**TRECHO DO TEXTO:**
# # #

Assim, prometi a Lene escrever-lhe algumas cartas, nas quais estarei discorrendo de modo breve, e quiçá, prático, a respeito de tais assuntos. Hoje, meu tema é, evidentemente, o Sola Scriptura.
Lene, apesar de eu mesmo ter vivido por muitos anos na mesma Denominação que você está hoje, há coisas que considero extremamente equivocadas. Outro dia você me disse que usa calça apenas para vir ao trabalho, como se tivesse uma permissão especial para algo pecaminoso. Também já te vi comentar a mesma coisa a respeito de sua maquiagem... Outro dia não pude deixar de notar a estranheza das pessoas que notavam ter você aparado as pontas do cabelo, como se um Marciano de repente pousasse no escritório. Isso me diz que há em sua religiosidade um punhado de regras e mandamentos a serem seguidos. A pergunta que fica é: tais mandamentos surgiram onde? Terá sido nas Escrituras?
Certamente a vida cristã tem regras e mandamentos. Sabemos disso porque a Bíblia nos diz exatamente o que devemos fazer, e o que devemos evitar. Estas diretrizes são os “mandamentos Bíblicos”, ou, na linguagem da própria Escritura, são os “mandamentos do Senhor”. De fato, segundo S. João, amar e seguir a Cristo são sinônimos de obediência aos Mandamentos:
“Aquele que diz: Eu o conheço e não guarda os seus mandamentos é mentiroso, e nele não está a verdade. Aquele, entretanto, que guarda a sua palavra, nele, verdadeiramente, tem sido aperfeiçoado o amor de Deus. Nisto sabemos que estamos nele: aquele que diz que permanece nele, esse deve também andar como ele andou” (I S. João 2:4-6).

# # #

**MATERIAL FORNECIDO:**
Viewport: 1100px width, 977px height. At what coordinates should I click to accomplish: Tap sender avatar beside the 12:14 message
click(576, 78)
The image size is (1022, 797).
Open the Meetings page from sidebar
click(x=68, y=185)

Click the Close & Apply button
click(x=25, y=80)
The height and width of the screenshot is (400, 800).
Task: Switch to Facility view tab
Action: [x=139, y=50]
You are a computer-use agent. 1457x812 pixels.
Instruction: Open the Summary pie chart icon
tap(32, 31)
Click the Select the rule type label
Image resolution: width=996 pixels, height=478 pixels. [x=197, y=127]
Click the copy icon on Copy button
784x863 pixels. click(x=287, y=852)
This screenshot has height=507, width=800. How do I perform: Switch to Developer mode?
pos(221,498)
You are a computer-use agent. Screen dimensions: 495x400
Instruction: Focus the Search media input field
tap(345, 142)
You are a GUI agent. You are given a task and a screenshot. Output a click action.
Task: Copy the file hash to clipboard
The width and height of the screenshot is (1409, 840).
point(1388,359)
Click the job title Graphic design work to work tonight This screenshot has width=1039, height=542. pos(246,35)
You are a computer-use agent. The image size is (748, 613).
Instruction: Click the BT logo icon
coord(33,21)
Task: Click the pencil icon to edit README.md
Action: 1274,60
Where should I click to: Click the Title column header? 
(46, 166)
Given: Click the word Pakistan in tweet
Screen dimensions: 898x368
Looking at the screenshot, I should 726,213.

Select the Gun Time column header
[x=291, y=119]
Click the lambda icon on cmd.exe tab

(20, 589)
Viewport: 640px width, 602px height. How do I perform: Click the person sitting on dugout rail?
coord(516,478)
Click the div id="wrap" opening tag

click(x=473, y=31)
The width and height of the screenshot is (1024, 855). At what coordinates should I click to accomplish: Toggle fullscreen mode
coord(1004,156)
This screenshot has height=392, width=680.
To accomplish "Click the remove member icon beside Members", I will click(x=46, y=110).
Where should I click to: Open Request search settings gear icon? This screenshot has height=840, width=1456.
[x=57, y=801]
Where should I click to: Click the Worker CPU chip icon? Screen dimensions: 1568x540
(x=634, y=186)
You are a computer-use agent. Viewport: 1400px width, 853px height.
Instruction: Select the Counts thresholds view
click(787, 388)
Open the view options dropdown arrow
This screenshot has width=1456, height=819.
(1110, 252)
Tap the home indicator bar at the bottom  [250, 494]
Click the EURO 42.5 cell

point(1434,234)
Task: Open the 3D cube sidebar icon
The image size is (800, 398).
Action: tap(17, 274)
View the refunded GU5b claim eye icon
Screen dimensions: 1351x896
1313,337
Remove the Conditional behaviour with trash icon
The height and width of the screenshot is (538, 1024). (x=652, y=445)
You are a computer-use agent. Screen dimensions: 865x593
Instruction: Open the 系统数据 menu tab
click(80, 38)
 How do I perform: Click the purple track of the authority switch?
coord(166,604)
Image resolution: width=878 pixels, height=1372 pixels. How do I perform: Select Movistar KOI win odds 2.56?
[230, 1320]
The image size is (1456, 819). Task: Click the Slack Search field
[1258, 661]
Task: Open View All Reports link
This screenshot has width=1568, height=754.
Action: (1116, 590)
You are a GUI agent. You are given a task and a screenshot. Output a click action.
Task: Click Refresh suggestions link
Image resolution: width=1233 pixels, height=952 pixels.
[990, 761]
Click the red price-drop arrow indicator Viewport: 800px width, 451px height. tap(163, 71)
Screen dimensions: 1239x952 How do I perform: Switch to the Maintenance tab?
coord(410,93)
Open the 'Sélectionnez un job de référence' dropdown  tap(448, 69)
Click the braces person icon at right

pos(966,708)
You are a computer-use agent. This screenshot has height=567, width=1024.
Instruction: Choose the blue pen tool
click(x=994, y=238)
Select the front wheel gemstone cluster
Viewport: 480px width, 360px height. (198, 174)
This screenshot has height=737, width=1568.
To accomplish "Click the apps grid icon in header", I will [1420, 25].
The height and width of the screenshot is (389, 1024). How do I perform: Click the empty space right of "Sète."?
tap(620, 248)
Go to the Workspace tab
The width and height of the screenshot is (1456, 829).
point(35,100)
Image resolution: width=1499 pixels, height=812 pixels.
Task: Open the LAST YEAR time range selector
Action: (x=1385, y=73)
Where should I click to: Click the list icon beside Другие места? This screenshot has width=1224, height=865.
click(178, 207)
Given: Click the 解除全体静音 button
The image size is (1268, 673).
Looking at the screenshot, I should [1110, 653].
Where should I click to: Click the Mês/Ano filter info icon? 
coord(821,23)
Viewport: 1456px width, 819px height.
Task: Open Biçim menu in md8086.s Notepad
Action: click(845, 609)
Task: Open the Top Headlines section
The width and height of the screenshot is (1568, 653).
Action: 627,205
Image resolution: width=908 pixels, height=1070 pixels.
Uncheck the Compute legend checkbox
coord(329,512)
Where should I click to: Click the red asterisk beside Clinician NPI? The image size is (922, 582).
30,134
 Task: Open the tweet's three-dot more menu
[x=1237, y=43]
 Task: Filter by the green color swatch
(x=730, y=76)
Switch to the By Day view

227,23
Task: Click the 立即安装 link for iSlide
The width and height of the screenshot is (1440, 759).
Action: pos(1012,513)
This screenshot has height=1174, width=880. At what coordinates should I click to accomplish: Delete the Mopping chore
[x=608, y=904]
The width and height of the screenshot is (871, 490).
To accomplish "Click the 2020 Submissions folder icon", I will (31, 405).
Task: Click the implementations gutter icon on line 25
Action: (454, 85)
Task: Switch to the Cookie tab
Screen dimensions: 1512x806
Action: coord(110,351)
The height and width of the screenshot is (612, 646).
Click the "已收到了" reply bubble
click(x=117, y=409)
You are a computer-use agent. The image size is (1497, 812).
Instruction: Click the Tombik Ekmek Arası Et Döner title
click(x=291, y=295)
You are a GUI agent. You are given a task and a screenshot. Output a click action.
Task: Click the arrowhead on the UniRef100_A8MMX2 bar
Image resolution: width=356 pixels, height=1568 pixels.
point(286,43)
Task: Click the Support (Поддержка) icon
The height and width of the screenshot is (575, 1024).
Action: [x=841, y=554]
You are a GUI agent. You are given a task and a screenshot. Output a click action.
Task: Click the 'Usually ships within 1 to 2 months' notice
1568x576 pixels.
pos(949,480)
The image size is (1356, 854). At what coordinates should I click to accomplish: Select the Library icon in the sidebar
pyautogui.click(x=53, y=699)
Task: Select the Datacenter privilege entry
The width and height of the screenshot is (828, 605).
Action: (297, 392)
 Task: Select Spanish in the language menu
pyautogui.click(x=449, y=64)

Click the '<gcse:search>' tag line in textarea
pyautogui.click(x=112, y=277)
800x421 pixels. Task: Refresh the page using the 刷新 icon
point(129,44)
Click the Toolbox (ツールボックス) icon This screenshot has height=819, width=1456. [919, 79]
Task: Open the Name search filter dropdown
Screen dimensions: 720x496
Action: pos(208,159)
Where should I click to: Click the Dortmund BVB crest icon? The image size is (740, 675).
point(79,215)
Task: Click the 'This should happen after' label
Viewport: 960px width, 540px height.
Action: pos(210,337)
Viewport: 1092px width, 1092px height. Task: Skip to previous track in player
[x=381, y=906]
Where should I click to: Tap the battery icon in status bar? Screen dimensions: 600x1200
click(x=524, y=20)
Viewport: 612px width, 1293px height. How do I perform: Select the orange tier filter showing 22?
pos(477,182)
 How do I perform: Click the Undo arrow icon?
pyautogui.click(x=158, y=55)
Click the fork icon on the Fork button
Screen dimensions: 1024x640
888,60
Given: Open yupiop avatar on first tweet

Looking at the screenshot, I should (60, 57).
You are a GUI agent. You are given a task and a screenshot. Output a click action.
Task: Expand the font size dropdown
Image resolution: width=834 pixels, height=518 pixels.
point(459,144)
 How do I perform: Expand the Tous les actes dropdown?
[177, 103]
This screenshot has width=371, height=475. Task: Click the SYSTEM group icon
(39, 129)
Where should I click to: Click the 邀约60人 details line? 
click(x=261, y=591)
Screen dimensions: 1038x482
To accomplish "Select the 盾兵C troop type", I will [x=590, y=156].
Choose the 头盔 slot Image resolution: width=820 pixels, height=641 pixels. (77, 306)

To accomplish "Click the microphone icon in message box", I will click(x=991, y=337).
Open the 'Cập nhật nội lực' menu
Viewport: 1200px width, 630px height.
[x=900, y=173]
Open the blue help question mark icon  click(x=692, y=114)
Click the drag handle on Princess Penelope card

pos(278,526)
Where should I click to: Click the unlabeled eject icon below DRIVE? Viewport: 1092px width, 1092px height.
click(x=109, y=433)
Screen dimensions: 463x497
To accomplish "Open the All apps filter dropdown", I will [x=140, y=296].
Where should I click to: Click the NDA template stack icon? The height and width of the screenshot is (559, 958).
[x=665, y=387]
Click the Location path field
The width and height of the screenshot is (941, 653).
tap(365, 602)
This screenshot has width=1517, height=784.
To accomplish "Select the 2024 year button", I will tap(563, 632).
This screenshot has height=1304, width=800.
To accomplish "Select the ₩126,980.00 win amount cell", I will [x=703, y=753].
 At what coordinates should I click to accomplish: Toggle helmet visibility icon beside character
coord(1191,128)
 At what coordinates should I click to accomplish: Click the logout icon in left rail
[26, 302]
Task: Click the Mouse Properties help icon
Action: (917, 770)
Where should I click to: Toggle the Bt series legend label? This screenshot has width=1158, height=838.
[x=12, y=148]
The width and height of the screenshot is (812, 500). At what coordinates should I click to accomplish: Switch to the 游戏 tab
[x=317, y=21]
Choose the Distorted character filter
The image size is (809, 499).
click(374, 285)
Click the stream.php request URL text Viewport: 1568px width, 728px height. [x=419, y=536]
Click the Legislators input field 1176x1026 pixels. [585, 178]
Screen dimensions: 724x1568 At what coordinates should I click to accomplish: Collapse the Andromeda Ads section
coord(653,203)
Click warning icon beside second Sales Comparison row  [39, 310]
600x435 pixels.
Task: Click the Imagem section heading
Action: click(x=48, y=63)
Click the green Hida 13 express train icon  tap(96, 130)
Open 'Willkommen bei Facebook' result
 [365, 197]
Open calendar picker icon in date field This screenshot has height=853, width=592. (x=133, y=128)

# # #

**REQUISITOS DA TAREFA:**
Passe para o inglês esta frase da carta sobre o Sola Scriptura: "Certamente a vida cristã tem regras e mandamentos".

**SOLUÇÃO DA TAREFA:**
Certainly the Christian life has rules and commandments.